:: TO DO ::
Would you show every line from the records that holds "will"?

——————

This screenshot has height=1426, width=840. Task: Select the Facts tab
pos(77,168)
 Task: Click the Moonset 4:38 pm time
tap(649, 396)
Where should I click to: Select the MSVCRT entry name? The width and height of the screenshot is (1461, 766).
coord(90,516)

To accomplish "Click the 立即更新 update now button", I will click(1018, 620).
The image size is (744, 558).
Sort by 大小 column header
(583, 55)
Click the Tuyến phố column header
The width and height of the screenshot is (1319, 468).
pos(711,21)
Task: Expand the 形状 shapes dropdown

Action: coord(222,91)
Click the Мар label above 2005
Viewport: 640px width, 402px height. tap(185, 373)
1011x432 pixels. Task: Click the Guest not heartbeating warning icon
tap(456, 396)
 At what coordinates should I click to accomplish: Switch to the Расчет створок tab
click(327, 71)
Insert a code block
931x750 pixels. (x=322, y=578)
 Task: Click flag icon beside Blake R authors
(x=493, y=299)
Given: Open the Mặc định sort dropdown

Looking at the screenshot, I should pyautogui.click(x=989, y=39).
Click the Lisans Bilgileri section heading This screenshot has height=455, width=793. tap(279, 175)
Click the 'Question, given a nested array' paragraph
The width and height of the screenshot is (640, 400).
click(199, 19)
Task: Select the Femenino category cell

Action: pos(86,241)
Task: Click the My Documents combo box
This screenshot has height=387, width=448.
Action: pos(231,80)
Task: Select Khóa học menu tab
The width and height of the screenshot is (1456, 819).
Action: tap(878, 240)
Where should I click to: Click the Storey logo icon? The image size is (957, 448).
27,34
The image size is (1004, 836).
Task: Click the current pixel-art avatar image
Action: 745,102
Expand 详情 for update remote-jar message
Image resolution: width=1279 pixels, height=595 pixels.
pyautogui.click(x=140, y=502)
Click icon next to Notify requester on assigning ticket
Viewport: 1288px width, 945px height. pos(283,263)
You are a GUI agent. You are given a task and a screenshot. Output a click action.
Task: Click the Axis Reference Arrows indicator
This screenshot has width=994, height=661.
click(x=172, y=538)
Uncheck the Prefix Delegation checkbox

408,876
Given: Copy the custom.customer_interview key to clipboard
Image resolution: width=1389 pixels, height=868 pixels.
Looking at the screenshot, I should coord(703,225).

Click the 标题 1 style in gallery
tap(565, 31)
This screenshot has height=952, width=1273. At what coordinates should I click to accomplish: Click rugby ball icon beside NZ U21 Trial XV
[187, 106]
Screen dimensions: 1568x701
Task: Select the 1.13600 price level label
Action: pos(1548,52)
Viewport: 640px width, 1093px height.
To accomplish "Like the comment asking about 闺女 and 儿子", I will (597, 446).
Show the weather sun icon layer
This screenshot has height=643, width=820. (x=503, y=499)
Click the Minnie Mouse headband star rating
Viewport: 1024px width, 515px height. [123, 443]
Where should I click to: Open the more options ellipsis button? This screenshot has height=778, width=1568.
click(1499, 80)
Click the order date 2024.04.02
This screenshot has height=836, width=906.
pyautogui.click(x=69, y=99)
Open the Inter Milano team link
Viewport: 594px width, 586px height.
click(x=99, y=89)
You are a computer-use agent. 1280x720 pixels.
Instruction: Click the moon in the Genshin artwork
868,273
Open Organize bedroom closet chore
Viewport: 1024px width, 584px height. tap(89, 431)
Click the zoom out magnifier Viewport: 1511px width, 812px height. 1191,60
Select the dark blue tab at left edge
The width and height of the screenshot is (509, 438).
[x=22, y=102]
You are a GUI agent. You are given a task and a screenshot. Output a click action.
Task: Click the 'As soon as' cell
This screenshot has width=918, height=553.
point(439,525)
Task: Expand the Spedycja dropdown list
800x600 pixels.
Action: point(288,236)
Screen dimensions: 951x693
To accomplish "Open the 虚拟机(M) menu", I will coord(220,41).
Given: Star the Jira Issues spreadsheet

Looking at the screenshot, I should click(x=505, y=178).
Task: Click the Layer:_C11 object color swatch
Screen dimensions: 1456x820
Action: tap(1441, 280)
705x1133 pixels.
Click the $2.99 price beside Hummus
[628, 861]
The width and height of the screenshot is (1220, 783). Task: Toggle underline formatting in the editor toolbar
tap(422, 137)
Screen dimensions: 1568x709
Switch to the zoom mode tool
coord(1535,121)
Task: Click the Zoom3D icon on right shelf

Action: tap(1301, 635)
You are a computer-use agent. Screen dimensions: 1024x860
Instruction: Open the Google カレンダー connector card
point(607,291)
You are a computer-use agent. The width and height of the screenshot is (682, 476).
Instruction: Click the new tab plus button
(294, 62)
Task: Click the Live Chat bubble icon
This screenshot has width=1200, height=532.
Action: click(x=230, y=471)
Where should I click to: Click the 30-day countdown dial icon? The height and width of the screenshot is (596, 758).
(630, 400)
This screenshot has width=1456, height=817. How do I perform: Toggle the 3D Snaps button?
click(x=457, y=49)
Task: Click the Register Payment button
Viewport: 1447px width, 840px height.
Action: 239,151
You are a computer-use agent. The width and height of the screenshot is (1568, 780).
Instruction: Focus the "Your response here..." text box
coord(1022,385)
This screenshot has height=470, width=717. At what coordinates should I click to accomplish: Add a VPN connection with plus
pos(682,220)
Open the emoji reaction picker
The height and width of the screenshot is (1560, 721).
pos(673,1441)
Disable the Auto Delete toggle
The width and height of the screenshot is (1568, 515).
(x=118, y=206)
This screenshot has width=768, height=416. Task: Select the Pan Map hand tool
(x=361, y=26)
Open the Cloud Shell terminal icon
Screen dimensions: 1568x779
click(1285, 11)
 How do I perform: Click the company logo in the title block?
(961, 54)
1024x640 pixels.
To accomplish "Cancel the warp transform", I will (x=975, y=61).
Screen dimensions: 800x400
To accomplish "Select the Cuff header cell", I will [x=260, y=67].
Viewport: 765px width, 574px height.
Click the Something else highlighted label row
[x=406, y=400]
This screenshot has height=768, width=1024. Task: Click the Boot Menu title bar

——————

:: RESPONSE ::
To accomplish "Click the 立即更新 update now button", I will click(1018, 620).
To accomplish "Like the comment asking about 闺女 and 儿子", I will (597, 446).
To accomplish "Open the 虚拟机(M) menu", I will coord(220,41).
To accomplish "Cancel the warp transform", I will (x=975, y=61).
To accomplish "Select the Cuff header cell", I will [x=260, y=67].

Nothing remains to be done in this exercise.